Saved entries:

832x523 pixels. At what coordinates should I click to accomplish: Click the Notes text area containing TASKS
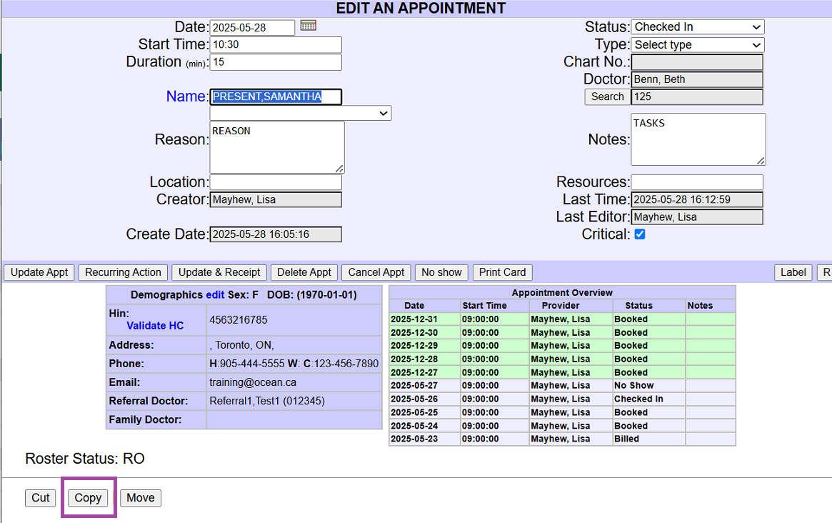698,139
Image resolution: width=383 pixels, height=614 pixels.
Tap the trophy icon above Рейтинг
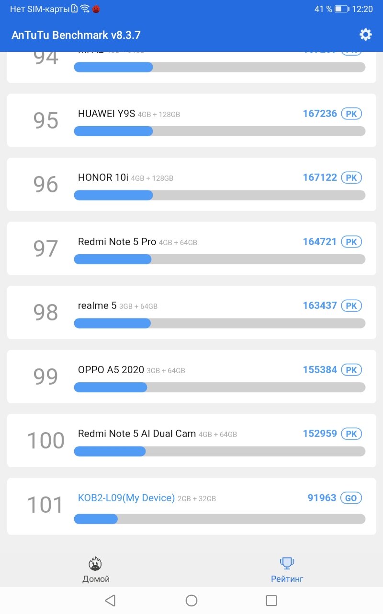pyautogui.click(x=287, y=563)
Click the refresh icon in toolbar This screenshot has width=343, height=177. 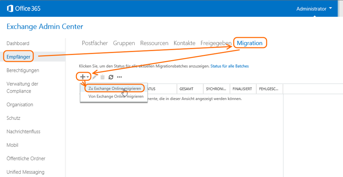111,77
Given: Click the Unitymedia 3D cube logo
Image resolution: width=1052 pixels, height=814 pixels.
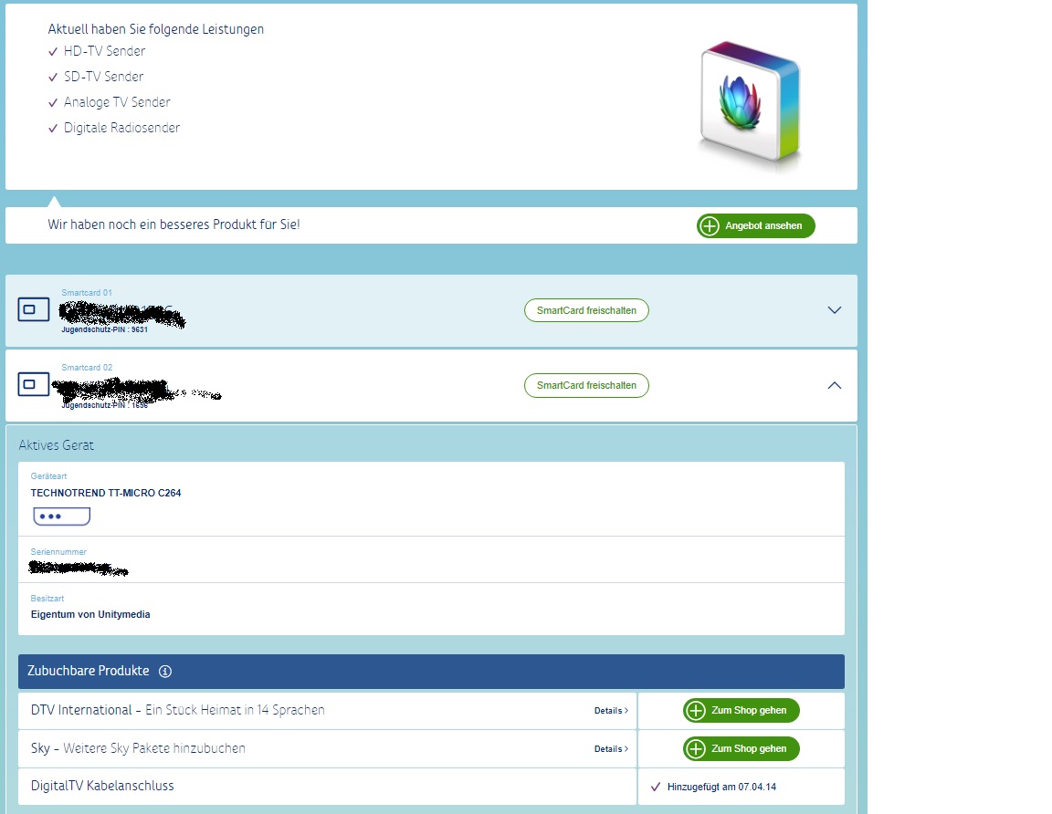Looking at the screenshot, I should [x=749, y=102].
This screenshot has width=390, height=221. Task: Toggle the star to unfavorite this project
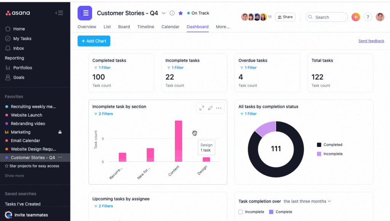(180, 13)
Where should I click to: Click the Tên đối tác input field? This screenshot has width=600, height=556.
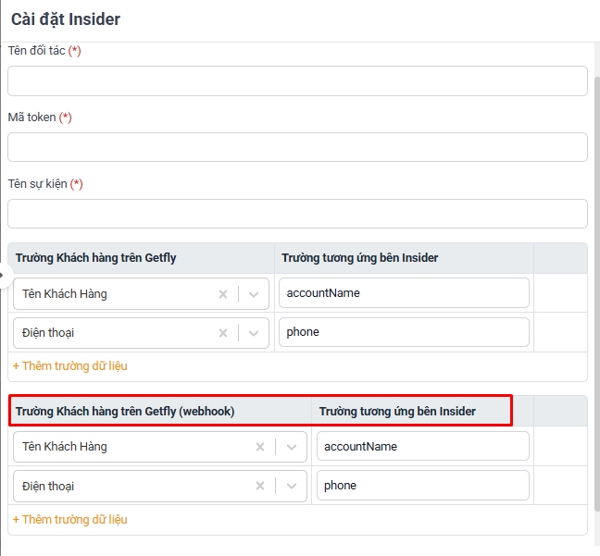[x=297, y=81]
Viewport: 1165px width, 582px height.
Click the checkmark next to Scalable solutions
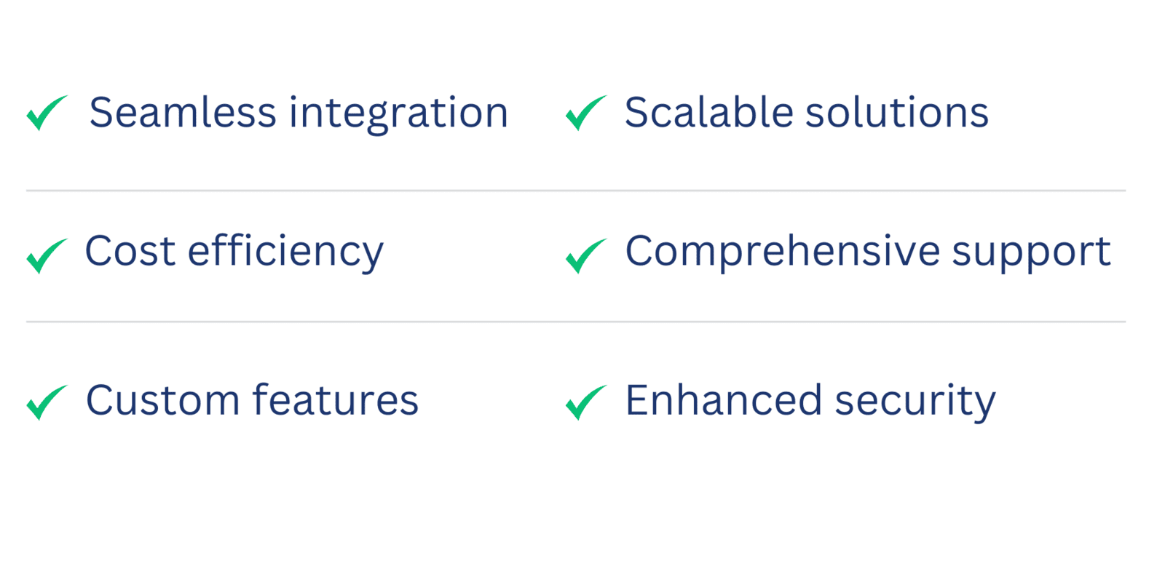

*TRY IT*:
Reproduce exactly, and only, the lines from the one holding "Given: Click the Unitymedia 3D cube logo" through the final line of the entries. Do not include the pictures.

*TASK RESPONSE*:
Given: Click the Unitymedia 3D cube logo
Image resolution: width=1052 pixels, height=814 pixels.
Looking at the screenshot, I should [x=749, y=102].
This screenshot has width=390, height=221. Task: Toggle the star to unfavorite this project
(180, 13)
Where should I click to: Click the Tên đối tác input field? This screenshot has width=600, height=556.
[x=297, y=81]
Viewport: 1165px width, 582px height.
Click the checkmark next to Scalable solutions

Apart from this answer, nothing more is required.